Suara

Percakapan Dua Jurnalis yang Sudah Bisa Disebut Senior

Hero Image

Saya ingat istilah yang sering dipakai kawan saya seorang jurnalis Radar Lombok di tahun 2009, Surya Widi Alam dengan kode (wid). Saat kegiatan santai, tapi kadang diselingi kegiatan serius seperti wawancara atau dokumentasi, dia menyebutnya “ngotok-ngotok”. Ya bisa artinya jalan dengan tujuan kurang jelas, bisa juga berkunjung informal. Maka hari ini, Jumat (30/1/2026) saya ngotok-ngotok ke rumah kebun sahabat saya, Fathur Rozikin. Ya nama kami mirip.

2009

Mahasiswa itu membuat dirinya jadi perbincangan. Dia menggelar aksi demonstrasi malam hari. Biasanya aksi demonstrasi mahasiswa digelar pagi hingga siang hari. Tapi mahasiswa yang tergabung dalam PMII Lombok Timur itu demo hingga malam hari. Bisa dipastikan membuat pusing aparat keamanan. Kabag Ops Polres Lotim saat itu yang saya kenal cukup baik sempat curhat dengan aksi mahasiswa itu. Walaupun tidak ada aksi bar-bar, tetap saja aksi demonstrasi itu menjadi berita menarik. Setelah itu saya berkunjung ke sekretariat mereka, tak jauh dari bekas bioskop di Pancor, tak jauh dari pintu samping kampus Universitas Hamzanwadi (dulu namanya STKIP Hamzanwadi).

Mahasiswa yang sering disebut underbow NU itu sebagian besar mahasiswa Institut Agama Islam Hamanzawadi (IAIH) Pancor. Organisasi mahasiswa NU dibawah kampus NW. Dibandingkan dengan organisasi kemahasiswaan di bawah NW, mahasiswa dibawah bendera NU ini memang lebih sering aksi, lebih garang. Karena itu mereka kerap menjadi media darling.
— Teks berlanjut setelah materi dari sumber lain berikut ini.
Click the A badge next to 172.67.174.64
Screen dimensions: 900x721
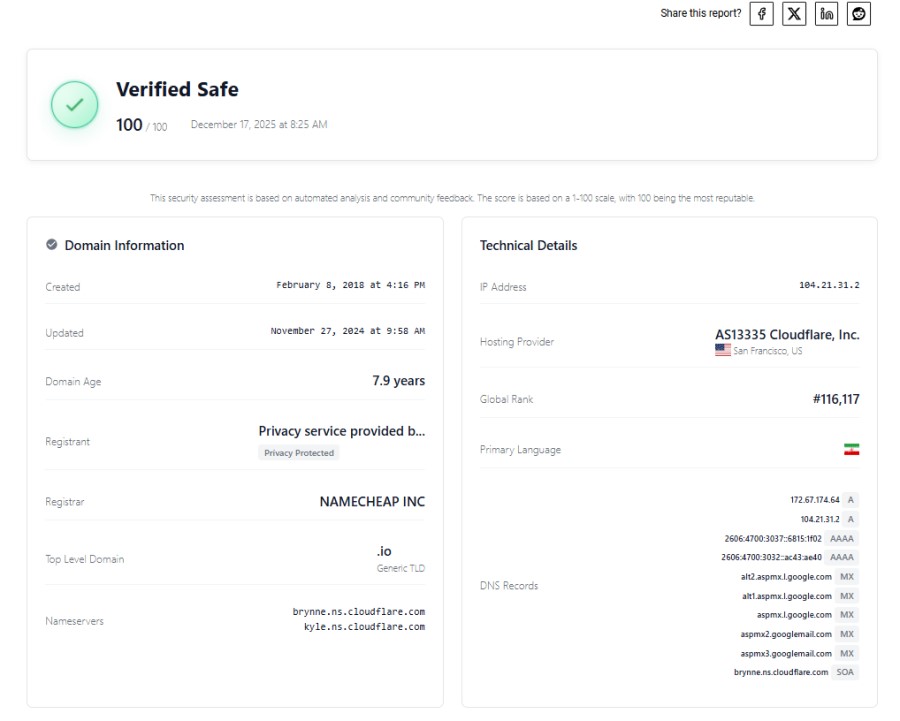851,499
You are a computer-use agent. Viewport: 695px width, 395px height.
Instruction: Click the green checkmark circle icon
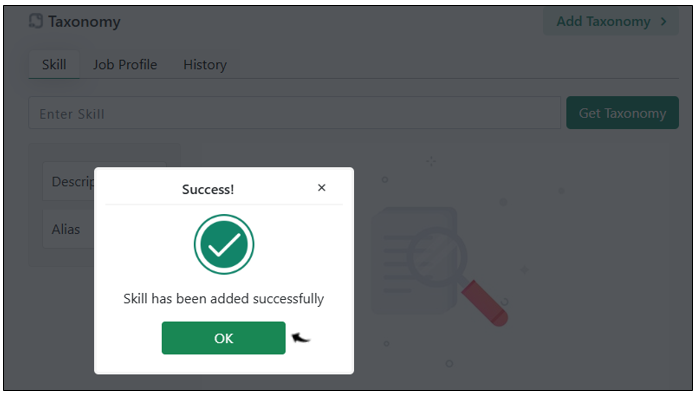click(x=224, y=244)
Kami berkenalan saat itu. Hubungan antara wartawan muda dengan mahasiswa tua yang tak kunjung diwisuda.

Mahasiswa itu diwisuda. Suatu hari Radar Lombok membuka lowongan untuk wartawan. Saya menghubunginya dan memintanya bergabung. Salah satu senior kurang setuju jika dia masuk, tapi saya memberikan masukan, justru wartawan itu butuh aktivis. Jejaring informasinya luas, lebih nekat dibandiingkan mahasiswa biasa, dan tahan banting. Ini saya tekankan, karena media tempat saya bekerja saat itu, Lombok Post dan grupnya Radar Lombok, Radar Sumbawa, Radar Tambora seringkali kesulitan mencari jurnalis baru yang tahan banting. Ada yang hanya bertahan seminggu, sebulan, tiga bulan. Kawan saya ini, saya yakin, akan tahan banting.
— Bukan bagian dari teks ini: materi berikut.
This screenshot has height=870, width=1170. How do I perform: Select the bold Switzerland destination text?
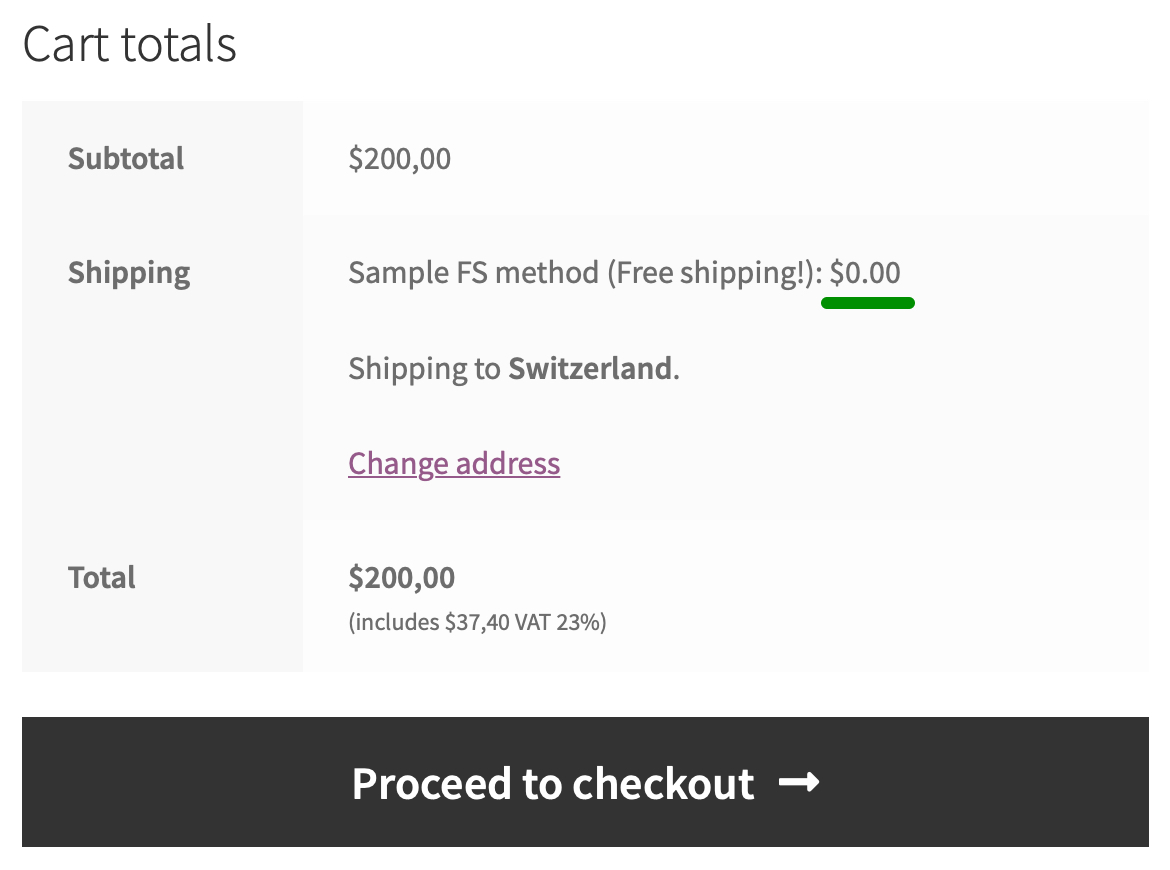tap(592, 368)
Perkiraan saya tidak meleset. Selain tahan banting, ya dia cukup berani menulis keras pada zaman itu. Nyerempet kiri-kanan, yang kadang saya juga kurang setuju. Istilahnya terlalu vulgar. Sering kami berdebat. Panas-panasan, tapi ya berakhir dengan minum kopi bersama. Namanya saja anak muda usia 20-an tahun yang pernuh jiwa memberontak.

Pada masa-masa itu adalah kejayaan koran. Tidak ada isu tanpa membaca koran. Jika belum naik koran, belum sah rasanya menjadi tokoh. Kawan itu senang dengan isu politik. Maka dia cukup lama berkecimpung menjadi jurnalis yang menulis di isu-isu politik.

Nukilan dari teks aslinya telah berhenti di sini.